If you are coming to the beach this summer, please, please be careful. Numerous people have been lost to rip tides along the Gulf Coast in the last couple of weeks.
For the first time in 100 days since our accident my back is not hurting my movements. My renewed health comes at the same time that our heat index is above 110. My yard and garden will just have to wait for next year. The temperature and humidity are way too high to spend much time outside.
I believe climate change is occurring, but I am not certain of the causes. I am not sure we can change it. But I am certain we need to think proactively about how to survive in it.
Last week I did not do a good job of explaining my concern about representation. My blog was too wordy and not very clear. I will try today to simplify my concern about representation and give examples. I will not raise my concern again for a long time—if ever.
The racial/cultural distribution for the 2020 census is 61% whites, 13% Black and 19% Latino. The point I was trying to make last week is we can easily tell when a group is over or under the percentage, but we cannot automatically assume any minority situation below distribution is an underrepresentation caused by racism and discrimination, nor can we automatically assume any above representation for minorities is justified. When we make a claim of over or underrepresentation, we are saying something with moral and legal consequences and we should have proper justification for making that claim.
There is a long history of injustice against Blacks in America that continues in many areas today. We should be fighting for justice and an end to injustice for Blacks and for everyone. My fight is against human injustice and for human justice. Seeking justice for one group and not for everyone will not build a better world.
My concern is that our dialog about the issue of fair representation is not about all cultures. When that happens, the concern is not about justice or injustice but about personal interests.
I have three situations to consider. First, critics have cried racism for the limited participation of Blacks on “The Batchelor.” However, no one has said anything about one of my favorite shows, “Family Feud.”
Jeny and I love Steve Harvey and regularly watch Family Feud. Black contestants on the Family Feud are considerably more than 13% of the contestants and Latinos are less than 19%. Is it proper for critics to be concerned about Black underrepresentation on one show and say nothing when overrepresentation occurs on another?
For a second example, consider the media. The ABC, CBS, FOX, and NBC morning shows have 18 main people in front of the cameras. Seven are Black, one is middle Eastern in heritage and 10 are white. That means 55% are white, 38 % are Black, and 0 are Latino. The evening news has 4 anchors on the week day shows. For the evening anchors 75% are white 25% are Black and 0 are Latino.
In the pursuit of justice, the claim of underrepresentation often leads to lawsuits and claims of discrimination. Again, is it fair when overrepresentation occurs and nothing is said?
To see if you understand my issue, please consider one final example.
The number of television anchors is a small sample but people in advertising is a large sample. For many years, people of color were underrepresented in advertising. The Michael Floyd incident changed that situation and we see many more Blacks in advertising.

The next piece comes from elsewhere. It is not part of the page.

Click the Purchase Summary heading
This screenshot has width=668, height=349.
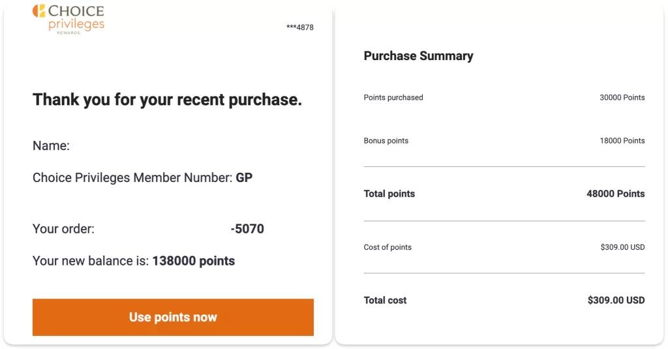coord(418,56)
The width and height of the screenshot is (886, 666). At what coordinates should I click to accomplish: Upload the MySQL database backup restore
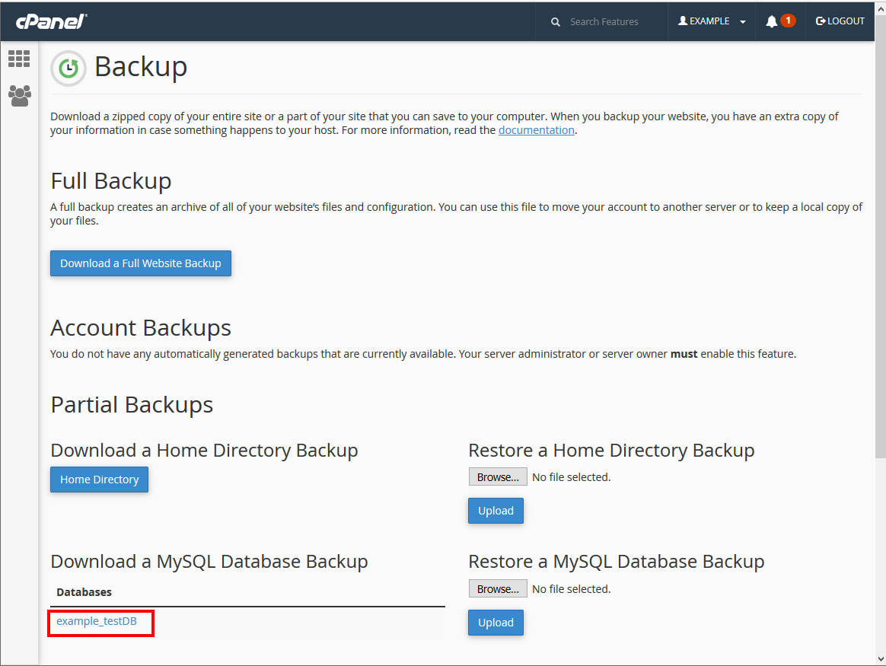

I certainly appreciate the sensitivity to a better representation of diversity but if a concern for being labeled racist causes every company to have least one black in their ads, then representation is skewed unjustly in favor of Blacks and causing injustice to other cultures.
To make my point, watch TV tonight and consider the following: Afro-Americans are 13 % of our population, Hispanics are 19 %. To have fair representation, either 13 % of the ads should have African Americans in them or 13% of the people in all the ads should be African Americans. Thirteen % of the speaking parts should be African American. In all cases there should be more Latinos than Afro-Americans.
What do you observe?
My final word — again, our fight has to be against human injustice. It is okay to fight in your own sel-interest, but if all you are fighting against is injustice in your self-interest, then you are not really fighting for justice.